WHAT IS NEEDED — Where a line contains "Print the 6-НДФЛ report draft", begin there and restate word for word every line to the end of the entries below, pictures excluded.

SUPPLIED DATA —

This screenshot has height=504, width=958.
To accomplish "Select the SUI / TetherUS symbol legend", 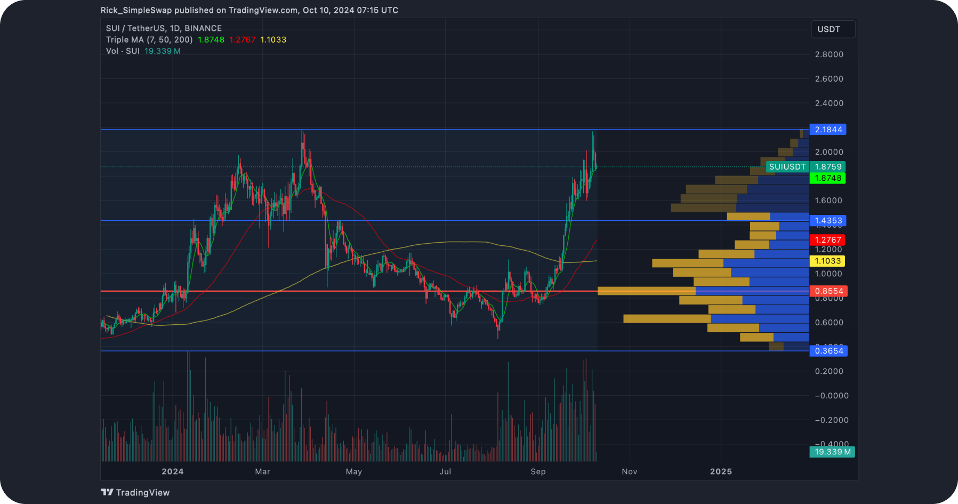I will [x=163, y=28].
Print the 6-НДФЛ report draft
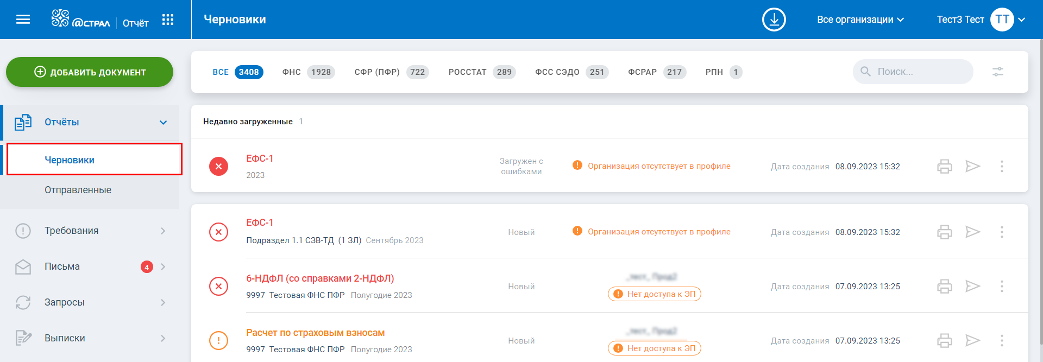The width and height of the screenshot is (1043, 362). [944, 286]
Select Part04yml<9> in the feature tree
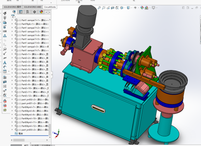201x146 pixels. [32, 115]
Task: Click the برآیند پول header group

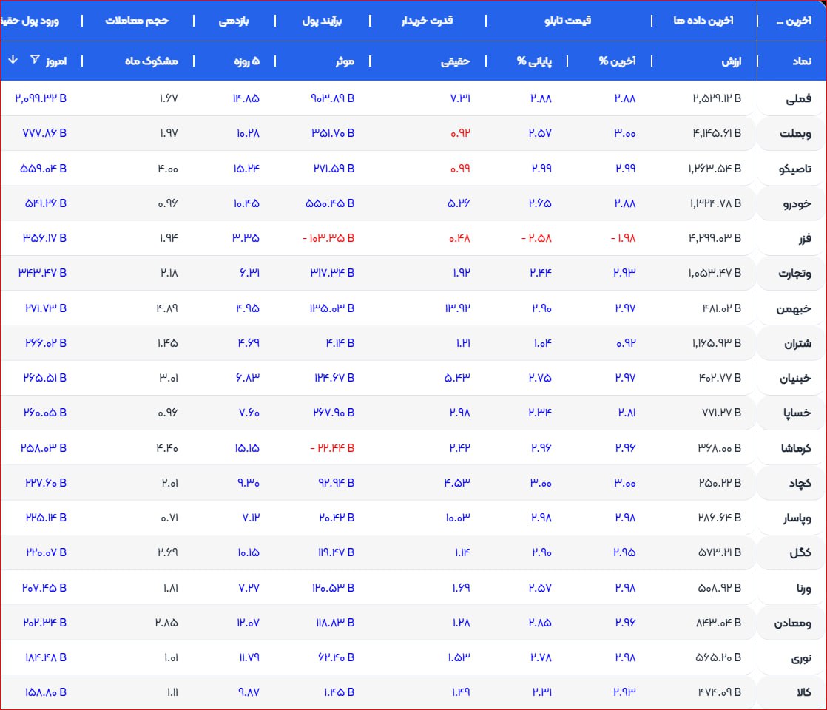Action: [320, 21]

TASK ANSWER —
Print the 6-НДФЛ report draft
The width and height of the screenshot is (1043, 362). [944, 286]
Select Part04yml<9> in the feature tree
201x146 pixels. [32, 115]
Task: Click the برآیند پول header group

Action: [320, 21]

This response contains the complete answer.